Mais lorsque l’organisation du travail nie l’importance de soi, condition indispensable du développement, on constate le développement de la "souffrance" du travail empêché. Pour P. Pastré, plus la complexification du travail moderne demande d'y mettre du sien, d'y investir son intelligence, plus les dysfonctionnements organisationnels ou managériaux affectent les sujets : "L’intelligence au travail, qui s’est considérablement développée dans les dernières décennies, rend paradoxalement les sujets plus fragiles lorsqu’elle est empêchée".


Les deux pôles de l'identité : l'idem et l'ipséLe développement des adultes est beaucoup plus historique que génétique : les évènements, les situations, l’impact des autres acteurs, bref, l’expérience, y jouent un très grand rôle.
"L’expérience, c’est ce qu’on éprouve, ce qu’on a retenu des traces laissées en nous, en les sédimentant, mais aussi en les triant, en les hiérarchisant sans nous en apercevoir". 
Il reprend à son compte le modèle de Ricoeur, qui distinguait deux types d’identité : l’identité idem (le même), et l’identité ipse (soi-même).
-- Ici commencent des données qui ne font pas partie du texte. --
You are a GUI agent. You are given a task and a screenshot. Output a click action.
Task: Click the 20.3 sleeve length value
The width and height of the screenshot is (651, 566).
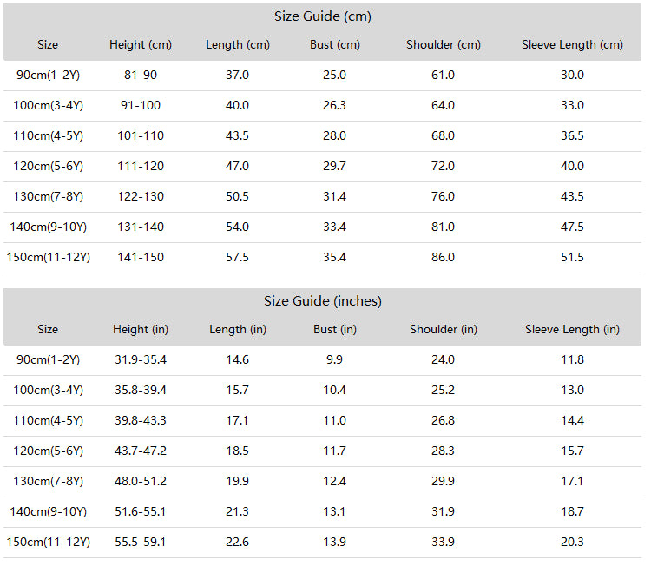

Les deux facettes se conjuguent dans ce que nous sommes : les faits accumulés, qui  constituent la singularité de notre parcours, et le sens que nous leur avons attribués, la responsabilité que nous leur imputons, l’inscription en nous, ce qui constitue qui nous sommes.

Si on attribue ce raisonnement à l’expérience, on retrouve les deux formes qui se combinent : l’expérience idem fait notre passé et notre patrimoine, l’expérience ipse est ce qu’on en a reconnu comme « signifiant pour nous », le sens qu’on a donné à ce qu’on a vécu, ce qu’on a retenu comme « exemplaire de ce que nous sommes ». L’expérience est donc la capacité, pour un sujet, à transformer ce qu’on a reçu de la vie en quelque chose qu'il assume, qui  désormais fait partie de lui-même, qui transforme le passif en actif, le reçu en conçu, le subien assumé. « Bref, la capacité à faire de l’ipséité avec de l’altérité ».

Le sujet capable ?
Depuis Descartes, on pose la question du sujet, d’abord « épistémique » (capable de raisonner à partir de ses connaissances), aujourd’hui « capable » au sens défini par Rabardel (qui  dit « je peux, je ne peux pas » avant de dire « je sais, ou je ne sais pas »). On retrouve encore Ricoeur, dont la mort à empêché la publication du dernier ouvrage, « L’homme capable ». En disant « je peux », l’homme devient capable de se désigner lui-même, de gagner en « pouvoir d’agir » (même si Y. Clot discute cette idée, en limitant le « sujet » à sa capacité à « être affecté » par les autres et par le social). Mais pour P. Pastré, si le sujet est bien affecté par ce qui lui arrive, il est bien « l’être qui métamorphose ses affects en propriétés identitaires et personnelles », par sa propre réflexivité. Il en prend pour exemple les « débriefings » qu’il mène après l’observation des situations professionnelles enregistrées, au cours desquelles les opérateurs donnent au vécu du sens pour eux, transforment les évènements en les rendant signifiants pour eux, «comprennent après coup».